Keeping the ‘Hat Shop’ in Business
Welcome to the world’s most popular hat shop. Our database is old and creaky and failing to keep up with today’s demand for our brand new tin foil hats. We need a new, more scalable, solution capable of handling hundreds of order updates per second. We’ll be updating our hat orders so our customers can track their orders with values such as cost, colour and quantity of their desired head gear (our customers are very discerning).
Like comparing Fedora’s and Fez’s…
It’s a foregone conclusion that if horizontal scalability is necessary in a system Cassandra should outperform a traditional relational database. So instead we’ll be looking at how Cassandra performs against MariaDB in a single node setup and how easy it is to use from a development perspective, in particular what the performance of Cassandra is like before we start to scale out.
To test our databases, we need some data. We built a system that can generate events as serialised JSON which can be actioned against our databases. We chose standard CRUD operations for our event types, i.e. creating new orders, reading orders, updating the order status and attributes (colour, size, quantity) and deleting orders.
Our Hat Shop relies on Java’s Random library to create a range of events and orders. To ensure that our experiments will be repeatable (that we can run the same data against each database), we seed our random generator so that for each test, it will generate the same set of events and orders.

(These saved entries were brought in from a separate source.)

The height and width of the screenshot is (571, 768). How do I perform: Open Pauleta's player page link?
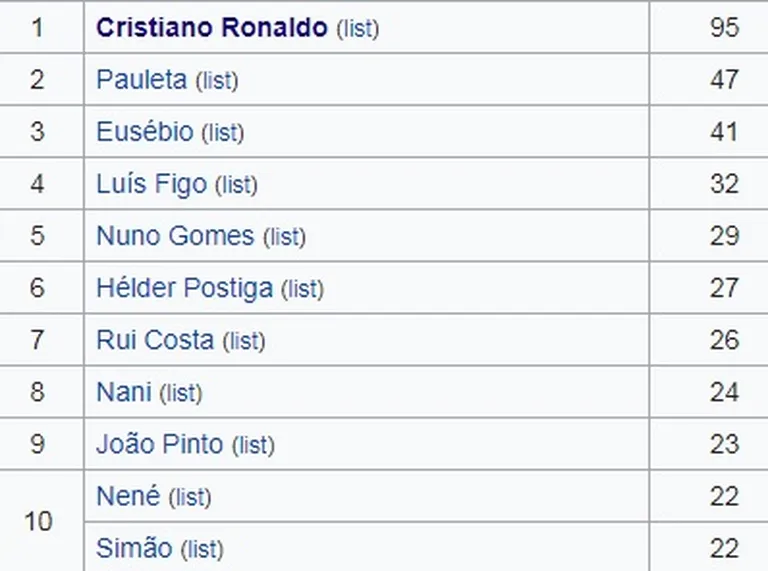pyautogui.click(x=142, y=79)
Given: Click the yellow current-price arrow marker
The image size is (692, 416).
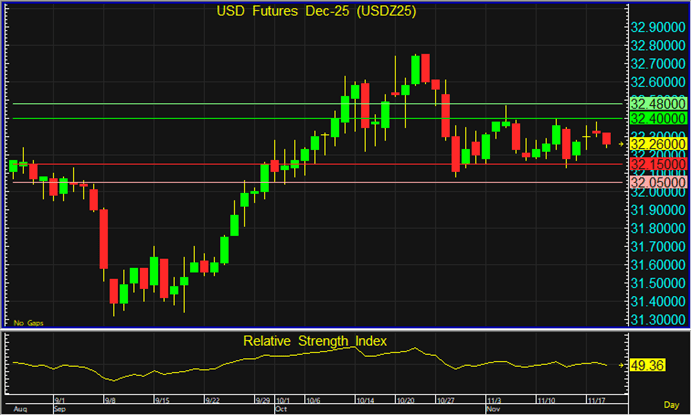Looking at the screenshot, I should coord(622,145).
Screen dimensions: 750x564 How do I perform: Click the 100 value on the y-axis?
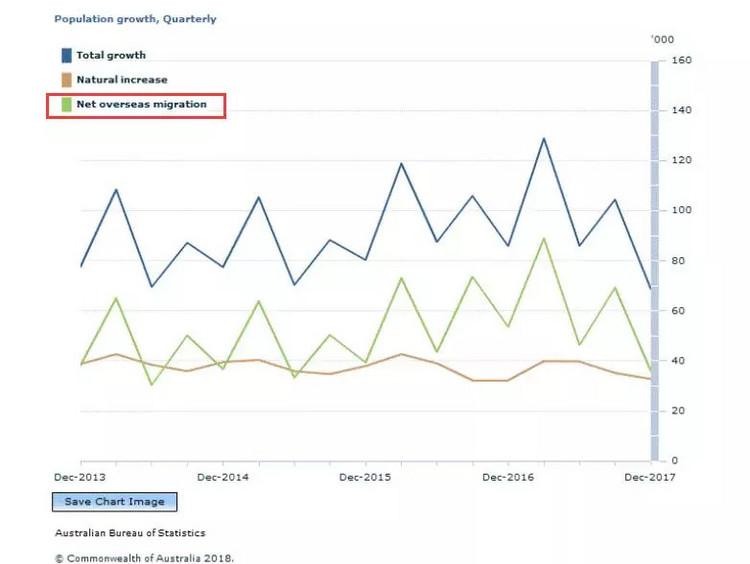[x=683, y=211]
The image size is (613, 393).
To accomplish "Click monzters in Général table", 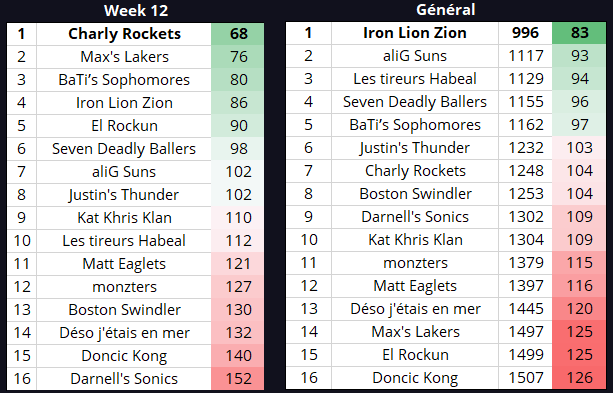I will click(415, 263).
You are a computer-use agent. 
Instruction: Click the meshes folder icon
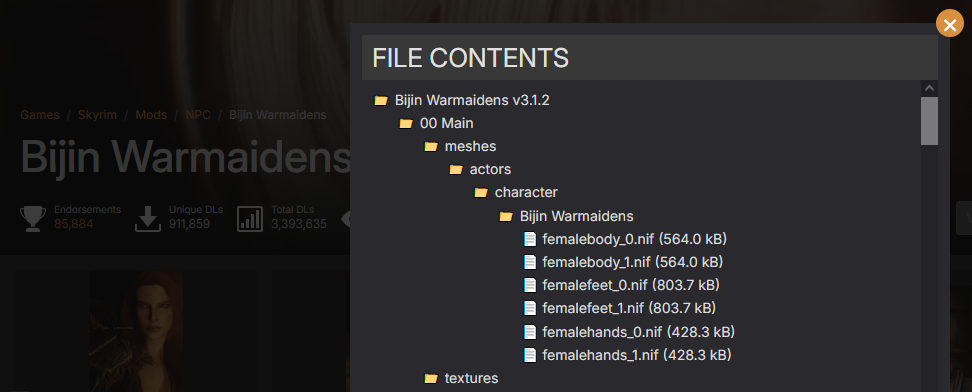coord(431,146)
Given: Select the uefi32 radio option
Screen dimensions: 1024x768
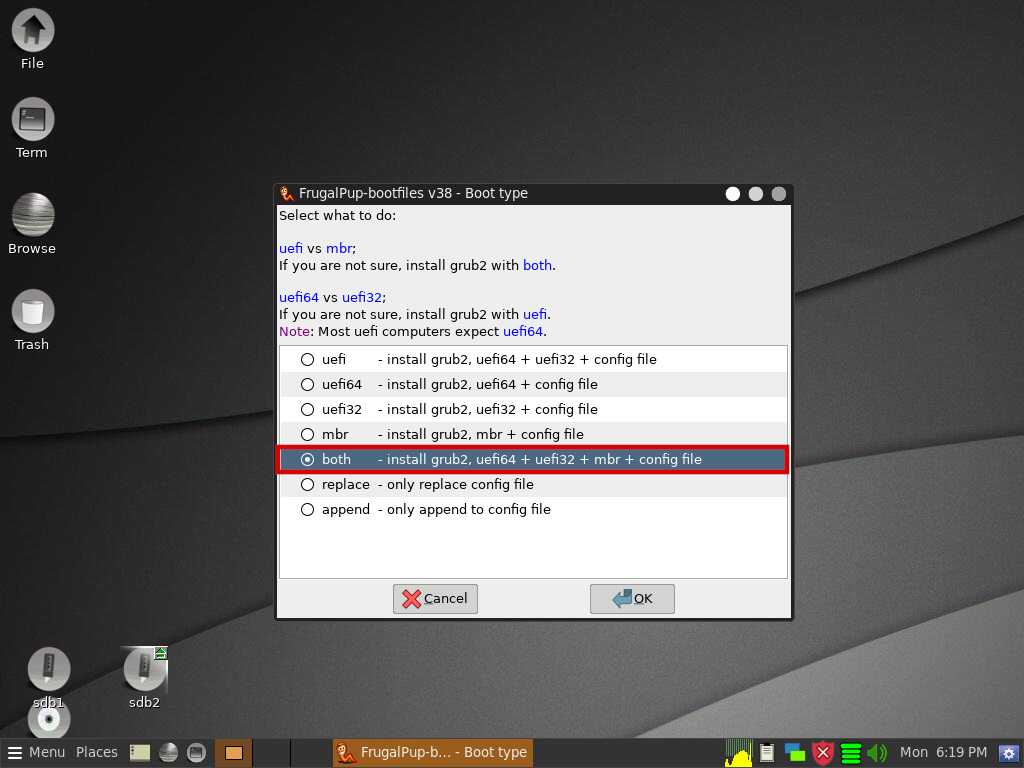Looking at the screenshot, I should (x=308, y=409).
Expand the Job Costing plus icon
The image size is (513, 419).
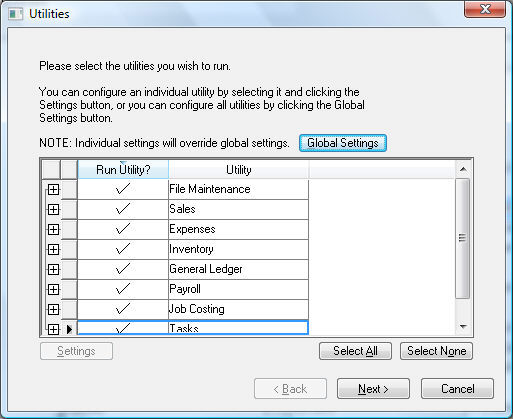point(53,310)
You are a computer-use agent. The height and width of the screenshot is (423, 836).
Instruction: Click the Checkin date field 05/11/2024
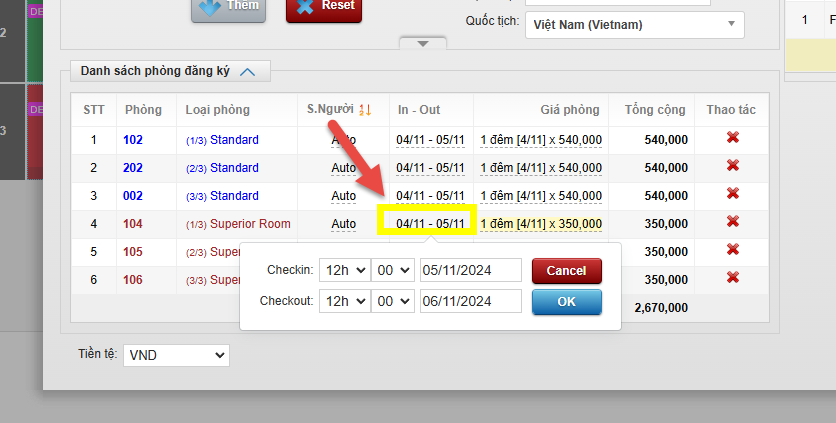pos(470,271)
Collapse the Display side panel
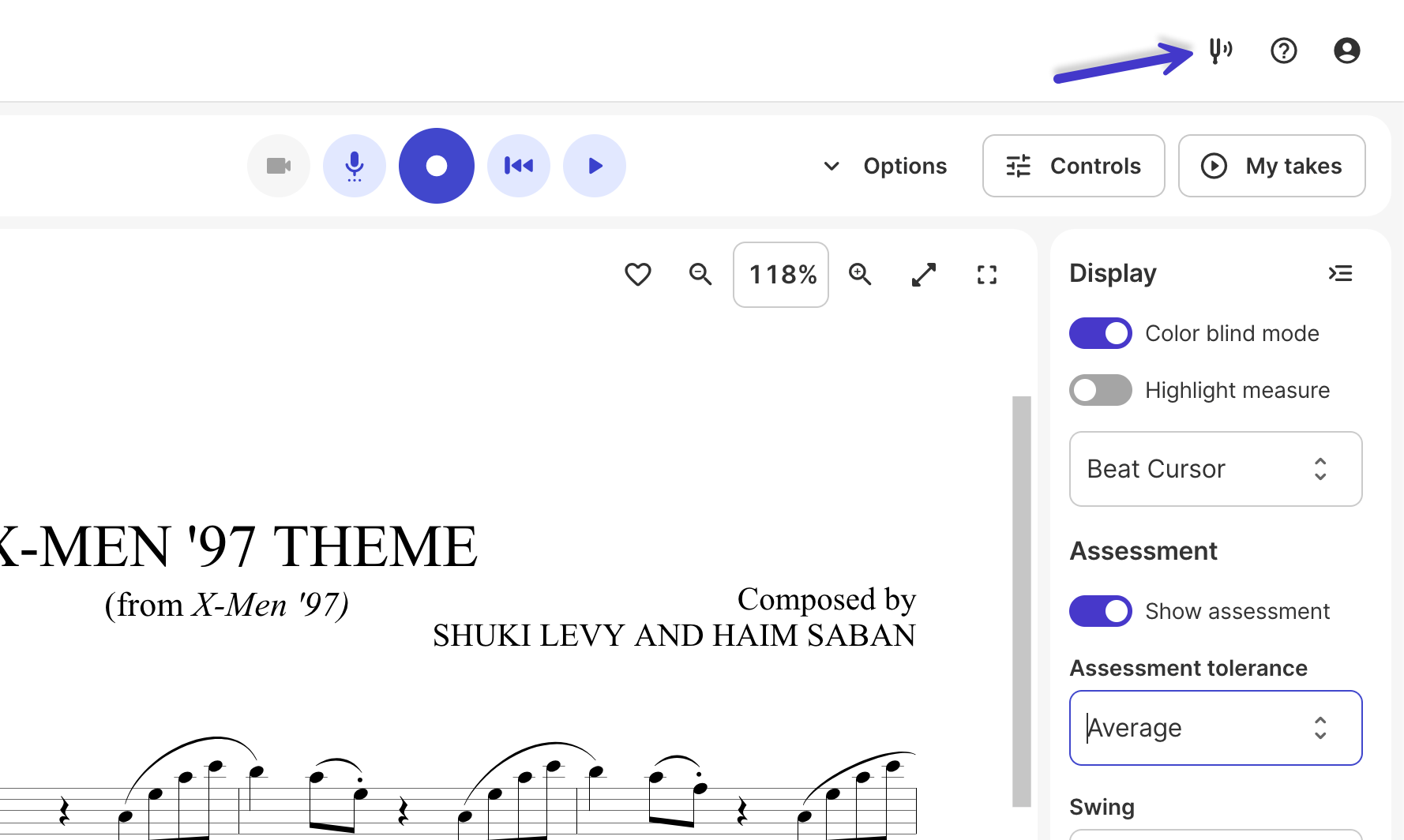 point(1340,273)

Generated events look something like this:
…or Cloche’s and Pork Pies
Once we had some data coming in we needed to write the code to handle these events. We made a few design decisions along the way in an effort to make a fairer comparison. We considered, for code-readability and to make database setup easier, using Spring with Hibernate to handle accessing MariaDB data but we opted against this. Instead, for more transparency of how database queries are handled and to ensure equivalency in our testing, we created the database queries ourselves.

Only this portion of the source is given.